··· Provided records
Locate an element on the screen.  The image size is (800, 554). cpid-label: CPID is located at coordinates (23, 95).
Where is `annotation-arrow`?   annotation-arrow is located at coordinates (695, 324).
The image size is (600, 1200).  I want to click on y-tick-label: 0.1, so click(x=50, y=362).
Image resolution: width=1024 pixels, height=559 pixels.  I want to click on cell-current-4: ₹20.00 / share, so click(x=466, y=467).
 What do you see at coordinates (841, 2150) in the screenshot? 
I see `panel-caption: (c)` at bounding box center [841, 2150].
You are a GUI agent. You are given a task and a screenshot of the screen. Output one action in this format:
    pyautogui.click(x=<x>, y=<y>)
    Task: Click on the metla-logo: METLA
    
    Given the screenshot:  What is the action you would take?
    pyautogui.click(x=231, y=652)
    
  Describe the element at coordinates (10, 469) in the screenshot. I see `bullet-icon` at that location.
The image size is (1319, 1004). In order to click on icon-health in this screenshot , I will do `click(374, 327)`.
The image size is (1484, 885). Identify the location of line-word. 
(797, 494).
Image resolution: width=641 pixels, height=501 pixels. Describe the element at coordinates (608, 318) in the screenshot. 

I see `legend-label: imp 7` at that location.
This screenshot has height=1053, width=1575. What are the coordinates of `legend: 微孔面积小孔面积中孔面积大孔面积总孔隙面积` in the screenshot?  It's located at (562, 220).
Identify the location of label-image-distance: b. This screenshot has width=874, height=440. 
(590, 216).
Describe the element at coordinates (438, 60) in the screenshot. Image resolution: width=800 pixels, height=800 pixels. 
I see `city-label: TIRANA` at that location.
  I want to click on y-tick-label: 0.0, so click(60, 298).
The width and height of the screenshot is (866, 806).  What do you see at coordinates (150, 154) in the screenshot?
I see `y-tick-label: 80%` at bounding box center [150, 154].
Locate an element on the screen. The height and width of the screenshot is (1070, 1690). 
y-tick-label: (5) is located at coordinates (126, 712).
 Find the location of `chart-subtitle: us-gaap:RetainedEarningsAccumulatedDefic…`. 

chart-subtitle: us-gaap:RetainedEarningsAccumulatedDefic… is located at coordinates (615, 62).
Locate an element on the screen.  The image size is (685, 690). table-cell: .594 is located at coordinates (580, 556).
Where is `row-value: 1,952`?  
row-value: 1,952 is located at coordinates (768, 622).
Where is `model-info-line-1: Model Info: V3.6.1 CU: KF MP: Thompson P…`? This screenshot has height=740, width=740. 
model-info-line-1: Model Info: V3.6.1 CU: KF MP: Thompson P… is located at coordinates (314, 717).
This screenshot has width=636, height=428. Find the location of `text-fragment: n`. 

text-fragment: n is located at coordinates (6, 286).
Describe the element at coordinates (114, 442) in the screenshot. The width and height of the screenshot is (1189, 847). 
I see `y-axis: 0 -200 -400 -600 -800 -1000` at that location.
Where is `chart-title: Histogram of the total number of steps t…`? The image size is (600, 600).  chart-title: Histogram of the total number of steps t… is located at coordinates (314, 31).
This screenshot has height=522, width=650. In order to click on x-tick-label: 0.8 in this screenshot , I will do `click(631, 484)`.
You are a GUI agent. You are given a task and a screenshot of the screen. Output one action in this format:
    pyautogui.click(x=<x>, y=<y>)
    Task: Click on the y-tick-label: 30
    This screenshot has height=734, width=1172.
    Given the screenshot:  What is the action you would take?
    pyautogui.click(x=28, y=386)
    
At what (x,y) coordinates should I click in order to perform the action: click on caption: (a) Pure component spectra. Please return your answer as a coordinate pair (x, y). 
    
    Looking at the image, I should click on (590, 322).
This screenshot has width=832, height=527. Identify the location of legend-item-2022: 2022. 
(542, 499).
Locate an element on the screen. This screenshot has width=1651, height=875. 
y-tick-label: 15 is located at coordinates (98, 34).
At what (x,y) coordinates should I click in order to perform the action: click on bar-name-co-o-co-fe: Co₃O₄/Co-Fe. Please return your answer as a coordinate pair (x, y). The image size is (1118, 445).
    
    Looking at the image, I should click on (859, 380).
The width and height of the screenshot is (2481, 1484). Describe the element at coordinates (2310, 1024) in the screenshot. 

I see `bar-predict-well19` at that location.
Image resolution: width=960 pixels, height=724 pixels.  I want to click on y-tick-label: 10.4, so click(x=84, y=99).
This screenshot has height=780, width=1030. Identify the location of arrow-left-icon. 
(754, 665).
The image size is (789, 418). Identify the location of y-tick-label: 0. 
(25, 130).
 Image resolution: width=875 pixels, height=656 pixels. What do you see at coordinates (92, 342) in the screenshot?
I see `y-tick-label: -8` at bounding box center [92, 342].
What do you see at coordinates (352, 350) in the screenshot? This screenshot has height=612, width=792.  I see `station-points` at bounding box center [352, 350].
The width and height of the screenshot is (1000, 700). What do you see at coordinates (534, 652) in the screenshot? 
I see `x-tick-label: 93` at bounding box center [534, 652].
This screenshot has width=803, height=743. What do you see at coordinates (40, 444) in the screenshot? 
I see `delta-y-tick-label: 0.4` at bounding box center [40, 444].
······
**Work required**
Could you write out, word for word, the lines from the first one up to and including the line containing "center [841, 2150]."?

**Task solution**
Locate an element on the screen.  The image size is (800, 554). cpid-label: CPID is located at coordinates (23, 95).
Where is `annotation-arrow`?   annotation-arrow is located at coordinates (695, 324).
The image size is (600, 1200).  I want to click on y-tick-label: 0.1, so click(x=50, y=362).
Image resolution: width=1024 pixels, height=559 pixels.  I want to click on cell-current-4: ₹20.00 / share, so click(x=466, y=467).
 What do you see at coordinates (841, 2150) in the screenshot? 
I see `panel-caption: (c)` at bounding box center [841, 2150].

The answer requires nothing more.